┌─ Study material
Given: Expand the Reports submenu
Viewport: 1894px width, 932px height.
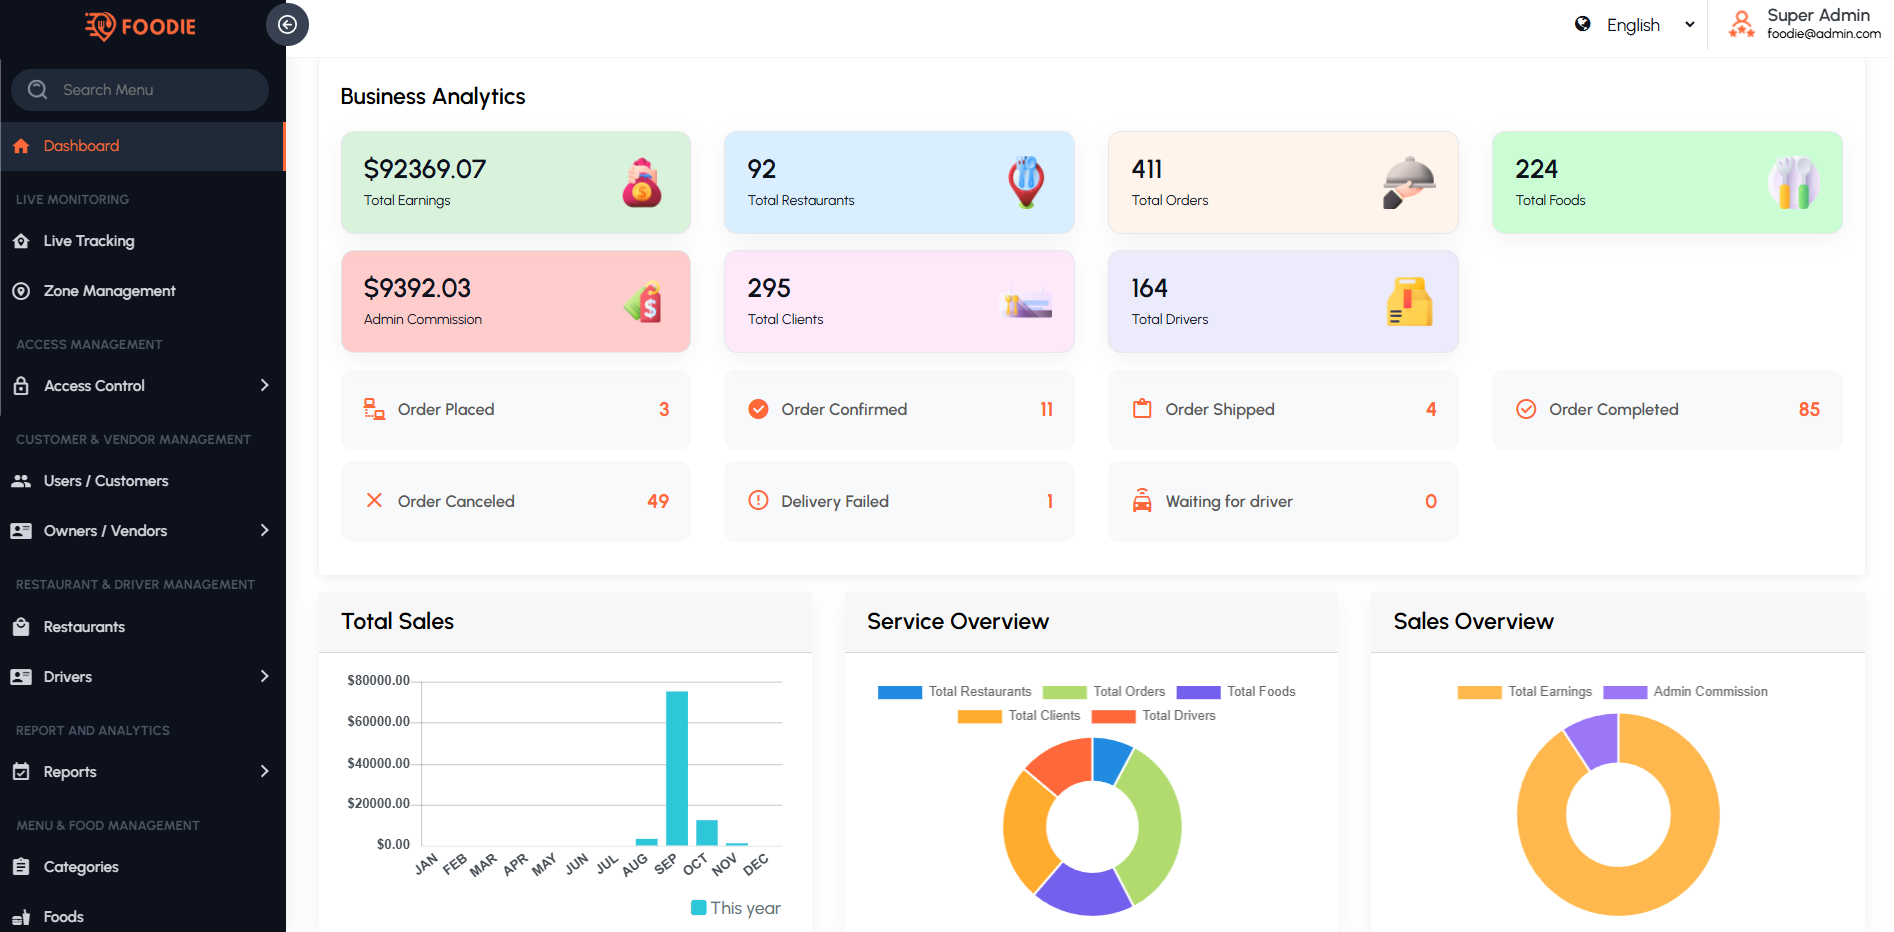Looking at the screenshot, I should coord(264,772).
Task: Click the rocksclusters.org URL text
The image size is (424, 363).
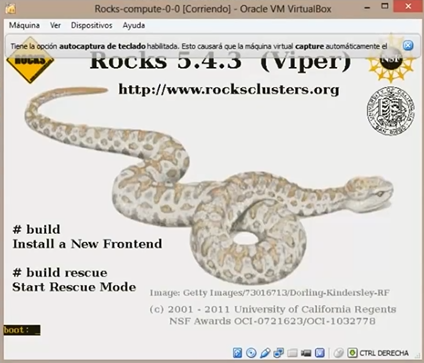Action: pos(229,89)
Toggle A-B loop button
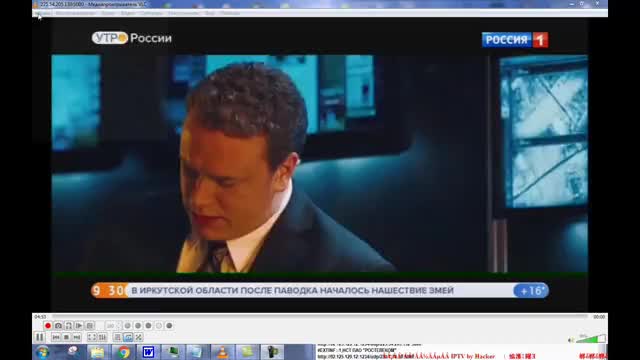This screenshot has height=360, width=640. (69, 326)

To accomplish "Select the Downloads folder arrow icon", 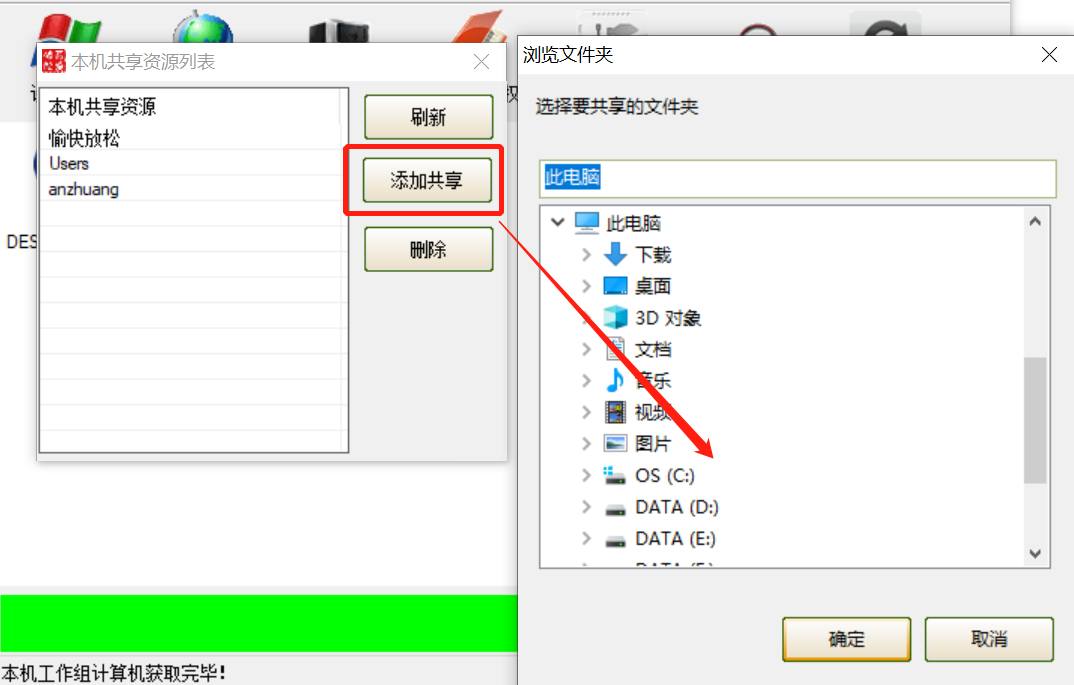I will (615, 254).
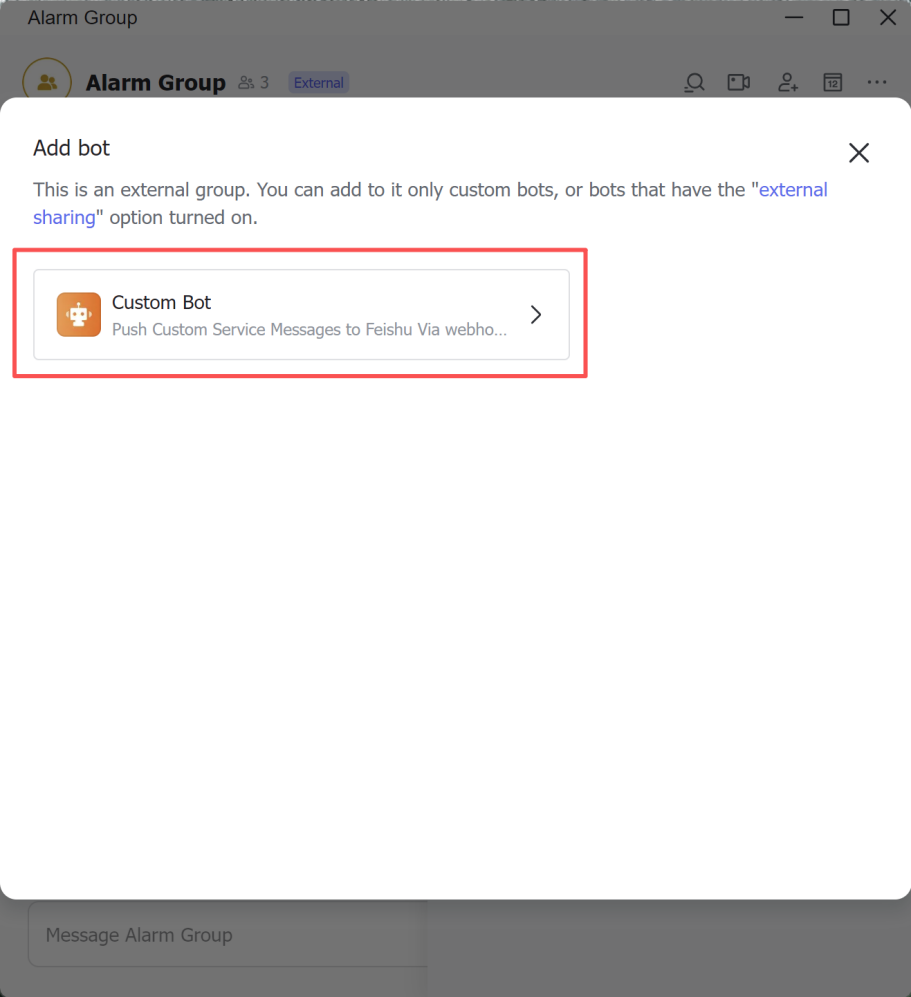
Task: Minimize the Alarm Group window
Action: pyautogui.click(x=795, y=18)
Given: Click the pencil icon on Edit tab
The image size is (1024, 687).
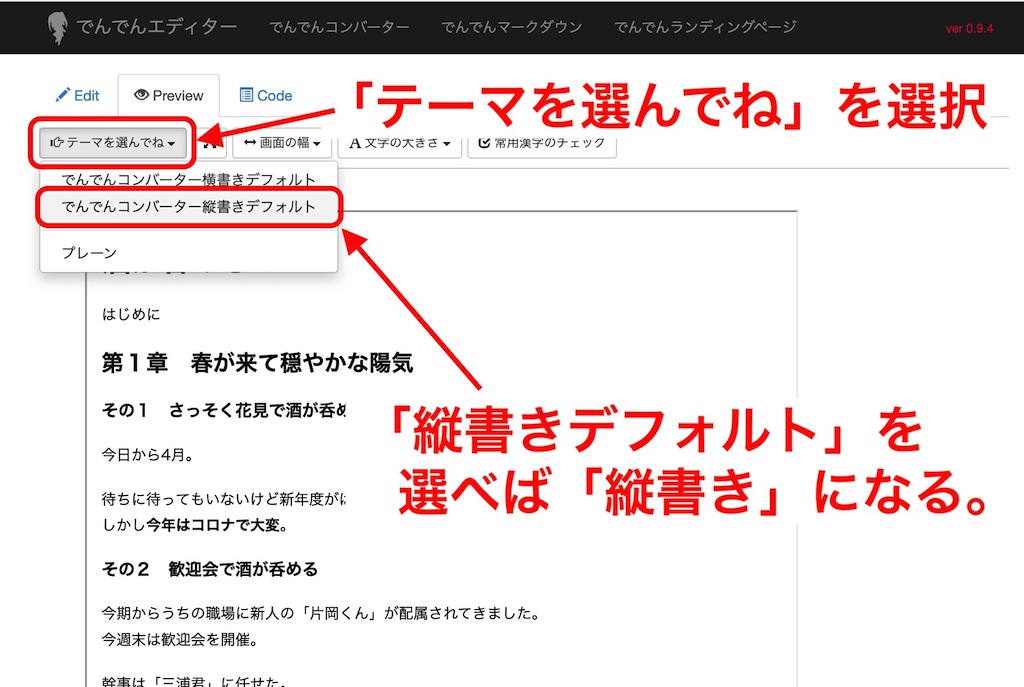Looking at the screenshot, I should coord(62,95).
└─
## Work request
Every line of the data above that includes "Given" should be listed.

## Problem solution
Given: Expand the Reports submenu
Given: Click the pencil icon on Edit tab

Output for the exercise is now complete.